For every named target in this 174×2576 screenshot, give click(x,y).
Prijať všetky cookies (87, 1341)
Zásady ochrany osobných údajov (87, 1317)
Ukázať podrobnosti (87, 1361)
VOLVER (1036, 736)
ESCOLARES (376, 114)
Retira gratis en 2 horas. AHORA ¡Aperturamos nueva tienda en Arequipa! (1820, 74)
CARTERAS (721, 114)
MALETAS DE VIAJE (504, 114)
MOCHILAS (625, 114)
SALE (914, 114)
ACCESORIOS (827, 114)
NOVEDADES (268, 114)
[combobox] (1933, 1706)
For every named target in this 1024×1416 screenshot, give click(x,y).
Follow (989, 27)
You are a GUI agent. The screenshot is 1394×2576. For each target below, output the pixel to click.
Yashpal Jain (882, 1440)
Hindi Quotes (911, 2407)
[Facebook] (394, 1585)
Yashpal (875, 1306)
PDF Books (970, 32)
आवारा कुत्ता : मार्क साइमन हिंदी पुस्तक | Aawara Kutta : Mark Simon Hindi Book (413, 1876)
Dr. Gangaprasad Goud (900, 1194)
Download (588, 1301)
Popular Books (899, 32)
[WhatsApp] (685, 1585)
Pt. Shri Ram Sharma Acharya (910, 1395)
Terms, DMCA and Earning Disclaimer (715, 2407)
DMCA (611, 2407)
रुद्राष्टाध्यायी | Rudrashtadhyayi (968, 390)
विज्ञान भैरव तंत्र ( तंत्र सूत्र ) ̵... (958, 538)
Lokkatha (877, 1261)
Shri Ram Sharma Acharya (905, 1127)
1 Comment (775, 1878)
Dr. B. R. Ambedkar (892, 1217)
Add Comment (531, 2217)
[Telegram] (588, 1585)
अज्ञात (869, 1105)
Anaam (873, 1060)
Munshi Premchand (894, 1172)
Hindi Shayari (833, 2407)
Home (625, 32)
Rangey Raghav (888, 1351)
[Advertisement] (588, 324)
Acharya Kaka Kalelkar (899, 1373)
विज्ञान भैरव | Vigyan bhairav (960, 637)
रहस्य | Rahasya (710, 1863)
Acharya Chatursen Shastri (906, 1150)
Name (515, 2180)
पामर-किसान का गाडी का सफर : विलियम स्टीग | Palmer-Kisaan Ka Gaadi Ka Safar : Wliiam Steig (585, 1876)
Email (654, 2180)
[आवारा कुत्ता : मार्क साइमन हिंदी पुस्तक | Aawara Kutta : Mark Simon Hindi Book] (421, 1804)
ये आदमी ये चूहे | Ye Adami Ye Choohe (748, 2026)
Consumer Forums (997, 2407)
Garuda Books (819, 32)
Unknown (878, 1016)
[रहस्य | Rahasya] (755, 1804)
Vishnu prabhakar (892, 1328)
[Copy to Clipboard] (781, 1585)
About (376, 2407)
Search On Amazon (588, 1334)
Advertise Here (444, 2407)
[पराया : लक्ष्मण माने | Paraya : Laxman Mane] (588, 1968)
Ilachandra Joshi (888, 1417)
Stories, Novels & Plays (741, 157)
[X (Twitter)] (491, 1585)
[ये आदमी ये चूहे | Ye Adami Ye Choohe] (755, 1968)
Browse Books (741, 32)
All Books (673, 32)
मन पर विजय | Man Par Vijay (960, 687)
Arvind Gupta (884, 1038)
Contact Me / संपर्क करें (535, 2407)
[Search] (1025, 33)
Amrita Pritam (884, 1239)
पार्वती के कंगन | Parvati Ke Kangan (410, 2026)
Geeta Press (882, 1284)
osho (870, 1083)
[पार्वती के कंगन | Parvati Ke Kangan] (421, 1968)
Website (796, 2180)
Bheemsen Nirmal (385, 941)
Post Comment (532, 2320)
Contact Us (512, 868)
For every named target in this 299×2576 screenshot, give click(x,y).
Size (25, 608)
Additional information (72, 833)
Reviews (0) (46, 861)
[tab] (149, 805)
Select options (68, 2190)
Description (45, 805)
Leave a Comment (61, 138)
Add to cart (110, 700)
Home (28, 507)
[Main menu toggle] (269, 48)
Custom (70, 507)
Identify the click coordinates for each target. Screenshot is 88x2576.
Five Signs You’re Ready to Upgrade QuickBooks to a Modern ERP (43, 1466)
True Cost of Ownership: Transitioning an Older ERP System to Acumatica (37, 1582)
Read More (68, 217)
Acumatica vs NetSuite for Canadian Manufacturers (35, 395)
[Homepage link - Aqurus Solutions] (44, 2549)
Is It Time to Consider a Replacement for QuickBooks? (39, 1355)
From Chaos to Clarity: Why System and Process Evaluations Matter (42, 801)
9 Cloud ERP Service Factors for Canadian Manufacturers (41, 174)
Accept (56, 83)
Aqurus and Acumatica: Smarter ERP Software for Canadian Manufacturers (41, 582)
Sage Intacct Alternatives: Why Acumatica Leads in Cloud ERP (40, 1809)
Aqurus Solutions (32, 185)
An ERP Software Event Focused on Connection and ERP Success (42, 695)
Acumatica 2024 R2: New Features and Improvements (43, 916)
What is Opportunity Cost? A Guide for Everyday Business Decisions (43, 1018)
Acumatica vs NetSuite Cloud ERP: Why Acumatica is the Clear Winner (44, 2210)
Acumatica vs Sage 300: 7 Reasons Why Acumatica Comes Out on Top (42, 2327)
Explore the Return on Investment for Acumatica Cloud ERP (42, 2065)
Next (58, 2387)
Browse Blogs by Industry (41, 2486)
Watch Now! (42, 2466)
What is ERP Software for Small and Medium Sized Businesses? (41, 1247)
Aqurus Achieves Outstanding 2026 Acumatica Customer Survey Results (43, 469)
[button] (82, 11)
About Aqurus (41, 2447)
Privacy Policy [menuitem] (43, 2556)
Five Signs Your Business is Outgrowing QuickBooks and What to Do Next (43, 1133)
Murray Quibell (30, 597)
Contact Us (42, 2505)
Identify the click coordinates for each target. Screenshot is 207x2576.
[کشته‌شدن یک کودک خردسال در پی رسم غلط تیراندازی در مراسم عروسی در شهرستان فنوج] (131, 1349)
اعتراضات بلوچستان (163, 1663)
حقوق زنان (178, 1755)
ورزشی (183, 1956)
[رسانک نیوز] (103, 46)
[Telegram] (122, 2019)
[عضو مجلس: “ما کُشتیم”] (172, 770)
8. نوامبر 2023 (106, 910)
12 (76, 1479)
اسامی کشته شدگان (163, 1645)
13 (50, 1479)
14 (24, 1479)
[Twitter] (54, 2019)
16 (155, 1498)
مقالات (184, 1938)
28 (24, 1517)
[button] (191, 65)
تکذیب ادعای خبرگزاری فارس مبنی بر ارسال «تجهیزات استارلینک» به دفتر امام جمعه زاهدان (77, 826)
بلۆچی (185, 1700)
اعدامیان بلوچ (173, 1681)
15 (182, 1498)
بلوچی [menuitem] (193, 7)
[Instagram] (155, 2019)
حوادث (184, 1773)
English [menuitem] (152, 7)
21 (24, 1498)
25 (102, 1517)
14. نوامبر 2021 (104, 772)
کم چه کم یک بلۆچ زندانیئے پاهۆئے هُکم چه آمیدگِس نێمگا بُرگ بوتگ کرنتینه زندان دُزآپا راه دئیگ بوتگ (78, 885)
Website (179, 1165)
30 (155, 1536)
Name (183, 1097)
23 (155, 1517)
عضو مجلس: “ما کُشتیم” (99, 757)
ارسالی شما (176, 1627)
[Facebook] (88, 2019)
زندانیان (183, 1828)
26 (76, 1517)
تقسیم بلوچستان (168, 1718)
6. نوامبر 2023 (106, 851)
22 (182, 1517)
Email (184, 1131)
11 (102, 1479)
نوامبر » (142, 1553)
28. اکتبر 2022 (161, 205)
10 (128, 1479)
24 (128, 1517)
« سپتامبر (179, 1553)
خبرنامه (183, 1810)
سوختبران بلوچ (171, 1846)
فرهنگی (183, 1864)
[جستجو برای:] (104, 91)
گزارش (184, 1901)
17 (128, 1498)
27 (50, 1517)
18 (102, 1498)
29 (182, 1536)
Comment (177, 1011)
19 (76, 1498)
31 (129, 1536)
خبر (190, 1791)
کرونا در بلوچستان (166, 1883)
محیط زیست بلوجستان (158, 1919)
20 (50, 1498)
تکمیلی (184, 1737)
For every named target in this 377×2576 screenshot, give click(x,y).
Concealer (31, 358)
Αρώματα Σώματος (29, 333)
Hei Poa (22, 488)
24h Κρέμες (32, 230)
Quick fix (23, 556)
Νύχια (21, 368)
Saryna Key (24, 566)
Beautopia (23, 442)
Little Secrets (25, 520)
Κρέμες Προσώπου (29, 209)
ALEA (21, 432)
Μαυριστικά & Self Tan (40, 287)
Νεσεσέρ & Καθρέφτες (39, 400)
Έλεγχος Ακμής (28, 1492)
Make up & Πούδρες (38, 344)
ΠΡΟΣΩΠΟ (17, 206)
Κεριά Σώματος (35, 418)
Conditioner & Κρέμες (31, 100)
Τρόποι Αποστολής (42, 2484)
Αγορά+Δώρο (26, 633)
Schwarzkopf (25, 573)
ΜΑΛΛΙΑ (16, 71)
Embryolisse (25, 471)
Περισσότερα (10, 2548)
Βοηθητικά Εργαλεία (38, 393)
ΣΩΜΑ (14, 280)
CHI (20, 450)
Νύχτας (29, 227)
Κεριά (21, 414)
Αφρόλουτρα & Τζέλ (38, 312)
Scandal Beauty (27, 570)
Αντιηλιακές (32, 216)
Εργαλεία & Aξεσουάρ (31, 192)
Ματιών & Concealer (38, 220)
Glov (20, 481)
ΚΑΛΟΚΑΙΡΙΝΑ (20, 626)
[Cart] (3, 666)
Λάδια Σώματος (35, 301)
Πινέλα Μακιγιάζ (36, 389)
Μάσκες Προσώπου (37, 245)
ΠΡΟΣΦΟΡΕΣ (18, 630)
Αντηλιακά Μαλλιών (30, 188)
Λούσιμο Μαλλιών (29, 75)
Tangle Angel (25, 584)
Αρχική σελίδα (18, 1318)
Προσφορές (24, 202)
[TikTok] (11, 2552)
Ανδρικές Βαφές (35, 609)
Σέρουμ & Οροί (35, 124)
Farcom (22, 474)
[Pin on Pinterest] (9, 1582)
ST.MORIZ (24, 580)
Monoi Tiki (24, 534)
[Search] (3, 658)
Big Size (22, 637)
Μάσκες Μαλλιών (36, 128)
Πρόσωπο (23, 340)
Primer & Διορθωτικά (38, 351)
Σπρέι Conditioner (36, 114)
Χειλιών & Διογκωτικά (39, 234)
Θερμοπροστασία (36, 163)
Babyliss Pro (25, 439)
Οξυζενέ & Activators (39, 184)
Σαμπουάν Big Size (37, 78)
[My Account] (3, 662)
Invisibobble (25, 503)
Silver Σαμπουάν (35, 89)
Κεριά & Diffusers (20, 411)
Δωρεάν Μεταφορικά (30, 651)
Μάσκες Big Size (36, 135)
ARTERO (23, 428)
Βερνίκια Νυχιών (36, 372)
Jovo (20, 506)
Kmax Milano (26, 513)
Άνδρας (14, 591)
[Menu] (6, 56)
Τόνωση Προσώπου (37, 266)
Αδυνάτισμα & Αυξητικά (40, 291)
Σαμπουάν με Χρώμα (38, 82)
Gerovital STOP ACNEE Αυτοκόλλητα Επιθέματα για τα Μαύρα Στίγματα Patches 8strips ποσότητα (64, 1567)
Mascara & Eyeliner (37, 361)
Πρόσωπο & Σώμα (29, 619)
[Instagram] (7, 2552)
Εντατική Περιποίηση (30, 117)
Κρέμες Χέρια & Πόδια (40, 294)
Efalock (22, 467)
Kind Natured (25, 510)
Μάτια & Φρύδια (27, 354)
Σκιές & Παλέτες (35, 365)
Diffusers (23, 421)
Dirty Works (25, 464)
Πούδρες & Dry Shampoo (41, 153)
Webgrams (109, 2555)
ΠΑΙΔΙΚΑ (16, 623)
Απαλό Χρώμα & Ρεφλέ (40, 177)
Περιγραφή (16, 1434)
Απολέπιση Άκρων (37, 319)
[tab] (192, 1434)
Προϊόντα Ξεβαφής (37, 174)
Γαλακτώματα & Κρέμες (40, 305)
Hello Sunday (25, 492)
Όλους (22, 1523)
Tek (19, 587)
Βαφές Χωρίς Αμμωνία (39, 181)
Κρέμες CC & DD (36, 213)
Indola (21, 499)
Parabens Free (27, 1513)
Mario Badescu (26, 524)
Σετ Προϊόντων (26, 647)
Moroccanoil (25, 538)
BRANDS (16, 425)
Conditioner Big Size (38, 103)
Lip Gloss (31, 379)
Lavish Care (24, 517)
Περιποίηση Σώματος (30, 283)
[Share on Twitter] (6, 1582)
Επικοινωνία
☆ ☆ ☆ ☆
* _ASSIGNMENT_: Output exactly the leading lines of the data, up to and including the line marked by "MALETAS DE VIAJE (504, 114)".

* _RESPONSE_:
For every named target in this 174×2576 screenshot, give click(x,y).
Prijať všetky cookies (87, 1341)
Zásady ochrany osobných údajov (87, 1317)
Ukázať podrobnosti (87, 1361)
VOLVER (1036, 736)
ESCOLARES (376, 114)
Retira gratis en 2 horas. AHORA ¡Aperturamos nueva tienda en Arequipa! (1820, 74)
CARTERAS (721, 114)
MALETAS DE VIAJE (504, 114)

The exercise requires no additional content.